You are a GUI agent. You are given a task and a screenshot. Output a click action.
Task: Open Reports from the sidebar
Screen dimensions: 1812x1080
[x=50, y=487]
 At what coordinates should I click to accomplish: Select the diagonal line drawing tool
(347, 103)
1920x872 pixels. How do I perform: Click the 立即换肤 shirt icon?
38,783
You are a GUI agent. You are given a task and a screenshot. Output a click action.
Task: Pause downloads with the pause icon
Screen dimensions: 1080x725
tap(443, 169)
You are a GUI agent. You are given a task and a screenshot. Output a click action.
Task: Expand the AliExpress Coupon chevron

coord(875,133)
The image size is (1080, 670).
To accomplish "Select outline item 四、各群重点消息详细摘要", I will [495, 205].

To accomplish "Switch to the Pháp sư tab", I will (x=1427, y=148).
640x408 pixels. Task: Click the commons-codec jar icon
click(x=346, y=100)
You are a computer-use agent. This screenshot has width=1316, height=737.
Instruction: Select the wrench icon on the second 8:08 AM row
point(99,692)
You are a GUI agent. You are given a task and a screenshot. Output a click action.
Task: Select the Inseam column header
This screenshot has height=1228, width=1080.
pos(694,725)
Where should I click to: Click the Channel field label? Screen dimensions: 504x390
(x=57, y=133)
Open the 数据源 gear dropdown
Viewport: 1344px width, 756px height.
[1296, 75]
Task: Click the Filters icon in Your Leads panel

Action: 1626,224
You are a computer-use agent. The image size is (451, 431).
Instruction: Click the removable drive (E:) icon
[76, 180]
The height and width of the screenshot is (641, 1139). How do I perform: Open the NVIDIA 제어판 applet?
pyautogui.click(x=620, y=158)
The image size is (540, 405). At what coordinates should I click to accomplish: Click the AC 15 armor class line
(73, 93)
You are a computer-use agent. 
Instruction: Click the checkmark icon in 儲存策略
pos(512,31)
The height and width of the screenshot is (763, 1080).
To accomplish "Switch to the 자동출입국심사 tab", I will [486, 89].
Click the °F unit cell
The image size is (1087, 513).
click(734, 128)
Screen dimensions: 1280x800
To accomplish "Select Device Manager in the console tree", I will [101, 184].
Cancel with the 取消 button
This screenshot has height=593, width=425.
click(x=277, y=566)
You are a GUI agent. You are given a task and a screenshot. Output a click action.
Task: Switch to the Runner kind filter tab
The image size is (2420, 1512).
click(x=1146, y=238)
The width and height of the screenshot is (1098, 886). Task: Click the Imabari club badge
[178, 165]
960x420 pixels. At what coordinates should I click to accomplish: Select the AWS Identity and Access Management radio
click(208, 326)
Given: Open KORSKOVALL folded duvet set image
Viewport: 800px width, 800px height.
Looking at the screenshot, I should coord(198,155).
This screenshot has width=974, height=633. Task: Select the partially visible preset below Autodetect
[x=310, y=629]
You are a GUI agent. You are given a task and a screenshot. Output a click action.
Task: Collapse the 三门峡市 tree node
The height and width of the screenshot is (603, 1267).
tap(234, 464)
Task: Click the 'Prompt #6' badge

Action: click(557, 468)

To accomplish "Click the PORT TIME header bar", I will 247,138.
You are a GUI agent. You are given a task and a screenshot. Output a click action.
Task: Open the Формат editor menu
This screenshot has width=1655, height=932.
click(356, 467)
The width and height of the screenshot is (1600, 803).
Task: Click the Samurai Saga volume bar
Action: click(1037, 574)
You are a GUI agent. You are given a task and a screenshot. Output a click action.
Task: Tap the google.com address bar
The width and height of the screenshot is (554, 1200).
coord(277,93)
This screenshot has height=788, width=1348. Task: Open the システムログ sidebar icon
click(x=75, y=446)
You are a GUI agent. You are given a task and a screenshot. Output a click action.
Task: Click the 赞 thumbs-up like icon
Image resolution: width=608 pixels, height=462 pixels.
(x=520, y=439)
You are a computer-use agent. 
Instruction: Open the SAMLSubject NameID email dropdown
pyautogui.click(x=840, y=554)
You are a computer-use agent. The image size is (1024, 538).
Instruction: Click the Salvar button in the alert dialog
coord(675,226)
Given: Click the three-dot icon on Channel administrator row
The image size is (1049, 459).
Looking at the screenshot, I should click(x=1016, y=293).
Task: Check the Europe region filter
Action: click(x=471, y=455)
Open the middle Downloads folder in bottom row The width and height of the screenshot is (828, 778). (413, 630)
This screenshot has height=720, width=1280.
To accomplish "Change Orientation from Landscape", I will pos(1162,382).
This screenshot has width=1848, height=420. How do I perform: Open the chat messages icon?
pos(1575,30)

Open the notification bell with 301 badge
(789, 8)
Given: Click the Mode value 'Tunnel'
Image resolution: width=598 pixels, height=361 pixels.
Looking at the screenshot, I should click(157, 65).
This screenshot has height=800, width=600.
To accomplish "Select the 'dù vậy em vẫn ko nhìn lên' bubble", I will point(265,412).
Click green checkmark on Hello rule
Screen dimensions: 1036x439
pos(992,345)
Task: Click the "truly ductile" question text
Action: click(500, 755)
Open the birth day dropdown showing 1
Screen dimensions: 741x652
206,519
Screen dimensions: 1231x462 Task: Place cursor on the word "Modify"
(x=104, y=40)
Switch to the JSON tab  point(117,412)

********

* [TASK STATEMENT]
Starting at the first line, transcribe the material through to the last.

* [ANSWER SPACE]
You are a GUI agent. You are given a task and a screenshot. Output a click action.
Task: Open Reports from the sidebar
Screen dimensions: 1812x1080
[x=50, y=487]
 At what coordinates should I click to accomplish: Select the diagonal line drawing tool
(347, 103)
1920x872 pixels. How do I perform: Click the 立即换肤 shirt icon?
38,783
You are a GUI agent. You are given a task and a screenshot. Output a click action.
Task: Pause downloads with the pause icon
Screen dimensions: 1080x725
tap(443, 169)
You are a GUI agent. You are given a task and a screenshot. Output a click action.
Task: Expand the AliExpress Coupon chevron

coord(875,133)
The image size is (1080, 670).
To accomplish "Select outline item 四、各群重点消息详细摘要", I will [495, 205].

To accomplish "Switch to the Pháp sư tab", I will (x=1427, y=148).
640x408 pixels. Task: Click the commons-codec jar icon
click(x=346, y=100)
You are a computer-use agent. This screenshot has width=1316, height=737.
Instruction: Select the wrench icon on the second 8:08 AM row
point(99,692)
You are a GUI agent. You are given a task and a screenshot. Output a click action.
Task: Select the Inseam column header
This screenshot has height=1228, width=1080.
pos(694,725)
Where should I click to: Click the Channel field label? Screen dimensions: 504x390
(x=57, y=133)
Open the 数据源 gear dropdown
Viewport: 1344px width, 756px height.
[1296, 75]
Task: Click the Filters icon in Your Leads panel

Action: 1626,224
You are a computer-use agent. The image size is (451, 431).
Instruction: Click the removable drive (E:) icon
[76, 180]
The height and width of the screenshot is (641, 1139). How do I perform: Open the NVIDIA 제어판 applet?
pyautogui.click(x=620, y=158)
The image size is (540, 405). At what coordinates should I click to accomplish: Click the AC 15 armor class line
(73, 93)
You are a computer-use agent. 
Instruction: Click the checkmark icon in 儲存策略
pos(512,31)
The height and width of the screenshot is (763, 1080).
To accomplish "Switch to the 자동출입국심사 tab", I will [486, 89].
Click the °F unit cell
The image size is (1087, 513).
click(734, 128)
Screen dimensions: 1280x800
To accomplish "Select Device Manager in the console tree", I will [101, 184].
Cancel with the 取消 button
This screenshot has height=593, width=425.
click(x=277, y=566)
You are a GUI agent. You are given a task and a screenshot. Output a click action.
Task: Switch to the Runner kind filter tab
The image size is (2420, 1512).
click(x=1146, y=238)
The width and height of the screenshot is (1098, 886). Task: Click the Imabari club badge
[178, 165]
960x420 pixels. At what coordinates should I click to accomplish: Select the AWS Identity and Access Management radio
click(208, 326)
Given: Open KORSKOVALL folded duvet set image
Viewport: 800px width, 800px height.
Looking at the screenshot, I should coord(198,155).
This screenshot has width=974, height=633. Task: Select the partially visible preset below Autodetect
[x=310, y=629]
You are a GUI agent. You are given a task and a screenshot. Output a click action.
Task: Collapse the 三门峡市 tree node
The height and width of the screenshot is (603, 1267).
tap(234, 464)
Task: Click the 'Prompt #6' badge

Action: click(557, 468)

To accomplish "Click the PORT TIME header bar", I will 247,138.
You are a GUI agent. You are given a task and a screenshot. Output a click action.
Task: Open the Формат editor menu
This screenshot has width=1655, height=932.
click(356, 467)
The width and height of the screenshot is (1600, 803).
Task: Click the Samurai Saga volume bar
Action: click(1037, 574)
You are a GUI agent. You are given a task and a screenshot. Output a click action.
Task: Tap the google.com address bar
The width and height of the screenshot is (554, 1200).
coord(277,93)
This screenshot has height=788, width=1348. Task: Open the システムログ sidebar icon
click(x=75, y=446)
You are a GUI agent. You are given a task and a screenshot. Output a click action.
Task: Click the 赞 thumbs-up like icon
Image resolution: width=608 pixels, height=462 pixels.
(x=520, y=439)
You are a computer-use agent. 
Instruction: Open the SAMLSubject NameID email dropdown
pyautogui.click(x=840, y=554)
You are a computer-use agent. The image size is (1024, 538).
Instruction: Click the Salvar button in the alert dialog
coord(675,226)
Given: Click the three-dot icon on Channel administrator row
The image size is (1049, 459).
Looking at the screenshot, I should click(x=1016, y=293).
Task: Check the Europe region filter
Action: click(x=471, y=455)
Open the middle Downloads folder in bottom row The width and height of the screenshot is (828, 778). (413, 630)
This screenshot has height=720, width=1280.
To accomplish "Change Orientation from Landscape", I will pos(1162,382).
This screenshot has width=1848, height=420. How do I perform: Open the chat messages icon?
pos(1575,30)

Open the notification bell with 301 badge
(789, 8)
Given: Click the Mode value 'Tunnel'
Image resolution: width=598 pixels, height=361 pixels.
Looking at the screenshot, I should click(157, 65).
This screenshot has height=800, width=600.
To accomplish "Select the 'dù vậy em vẫn ko nhìn lên' bubble", I will point(265,412).
Click green checkmark on Hello rule
Screen dimensions: 1036x439
pos(992,345)
Task: Click the "truly ductile" question text
Action: click(500, 755)
Open the birth day dropdown showing 1
Screen dimensions: 741x652
206,519
Screen dimensions: 1231x462 Task: Place cursor on the word "Modify"
(x=104, y=40)
Switch to the JSON tab  point(117,412)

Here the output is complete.